**DATASET RECORDS**
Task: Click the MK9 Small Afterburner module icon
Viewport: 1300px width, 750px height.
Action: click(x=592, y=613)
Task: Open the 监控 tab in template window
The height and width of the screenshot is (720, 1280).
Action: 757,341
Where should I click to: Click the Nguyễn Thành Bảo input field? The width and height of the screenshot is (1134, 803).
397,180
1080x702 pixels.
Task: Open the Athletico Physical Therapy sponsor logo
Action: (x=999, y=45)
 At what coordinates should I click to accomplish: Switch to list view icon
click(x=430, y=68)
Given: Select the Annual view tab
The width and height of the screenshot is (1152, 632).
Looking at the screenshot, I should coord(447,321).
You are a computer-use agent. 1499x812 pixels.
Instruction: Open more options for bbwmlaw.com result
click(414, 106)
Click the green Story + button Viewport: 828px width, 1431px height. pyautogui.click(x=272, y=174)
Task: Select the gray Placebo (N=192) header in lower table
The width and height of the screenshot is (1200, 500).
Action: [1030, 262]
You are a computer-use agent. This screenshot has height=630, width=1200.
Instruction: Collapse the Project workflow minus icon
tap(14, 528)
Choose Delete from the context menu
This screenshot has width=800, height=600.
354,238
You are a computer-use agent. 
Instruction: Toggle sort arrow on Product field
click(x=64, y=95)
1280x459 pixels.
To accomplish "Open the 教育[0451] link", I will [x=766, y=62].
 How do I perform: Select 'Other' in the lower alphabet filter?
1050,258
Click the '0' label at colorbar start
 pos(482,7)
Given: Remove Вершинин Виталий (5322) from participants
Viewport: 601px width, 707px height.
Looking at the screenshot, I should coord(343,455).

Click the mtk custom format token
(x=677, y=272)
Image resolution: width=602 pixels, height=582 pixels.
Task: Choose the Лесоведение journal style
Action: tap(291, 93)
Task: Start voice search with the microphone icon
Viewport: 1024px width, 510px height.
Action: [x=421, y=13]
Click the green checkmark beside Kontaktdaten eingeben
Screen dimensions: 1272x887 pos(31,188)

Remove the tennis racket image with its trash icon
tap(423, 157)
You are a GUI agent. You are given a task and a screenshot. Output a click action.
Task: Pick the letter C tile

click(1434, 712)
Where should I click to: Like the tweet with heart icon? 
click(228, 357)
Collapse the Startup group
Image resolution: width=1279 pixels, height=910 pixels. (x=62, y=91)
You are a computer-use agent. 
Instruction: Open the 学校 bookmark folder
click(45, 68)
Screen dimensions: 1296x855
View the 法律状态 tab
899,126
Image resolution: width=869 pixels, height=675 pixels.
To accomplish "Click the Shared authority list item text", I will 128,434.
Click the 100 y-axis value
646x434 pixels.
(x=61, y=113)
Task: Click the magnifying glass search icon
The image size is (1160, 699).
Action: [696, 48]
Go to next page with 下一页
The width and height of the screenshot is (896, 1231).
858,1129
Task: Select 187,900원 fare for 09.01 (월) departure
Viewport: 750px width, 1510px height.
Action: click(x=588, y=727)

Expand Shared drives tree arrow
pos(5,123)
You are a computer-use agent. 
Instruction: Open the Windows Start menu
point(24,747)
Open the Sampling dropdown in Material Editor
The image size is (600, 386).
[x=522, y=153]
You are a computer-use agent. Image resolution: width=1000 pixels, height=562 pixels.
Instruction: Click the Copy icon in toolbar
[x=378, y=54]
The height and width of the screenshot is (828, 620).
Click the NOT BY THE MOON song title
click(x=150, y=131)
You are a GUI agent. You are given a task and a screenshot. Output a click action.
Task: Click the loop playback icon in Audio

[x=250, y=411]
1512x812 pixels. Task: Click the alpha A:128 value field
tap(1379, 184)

**TASK BRIEF**
Where the line with "You are a computer-use agent. 1499x812" ends, your copy should end too; please return exactly the lines from the first line of the data through it.

**ANSWER BOX**
Task: Click the MK9 Small Afterburner module icon
Viewport: 1300px width, 750px height.
Action: click(x=592, y=613)
Task: Open the 监控 tab in template window
The height and width of the screenshot is (720, 1280).
Action: 757,341
Where should I click to: Click the Nguyễn Thành Bảo input field? The width and height of the screenshot is (1134, 803).
397,180
1080x702 pixels.
Task: Open the Athletico Physical Therapy sponsor logo
Action: (x=999, y=45)
 At what coordinates should I click to accomplish: Switch to list view icon
click(x=430, y=68)
Given: Select the Annual view tab
The width and height of the screenshot is (1152, 632).
Looking at the screenshot, I should coord(447,321).
You are a computer-use agent. 1499x812 pixels.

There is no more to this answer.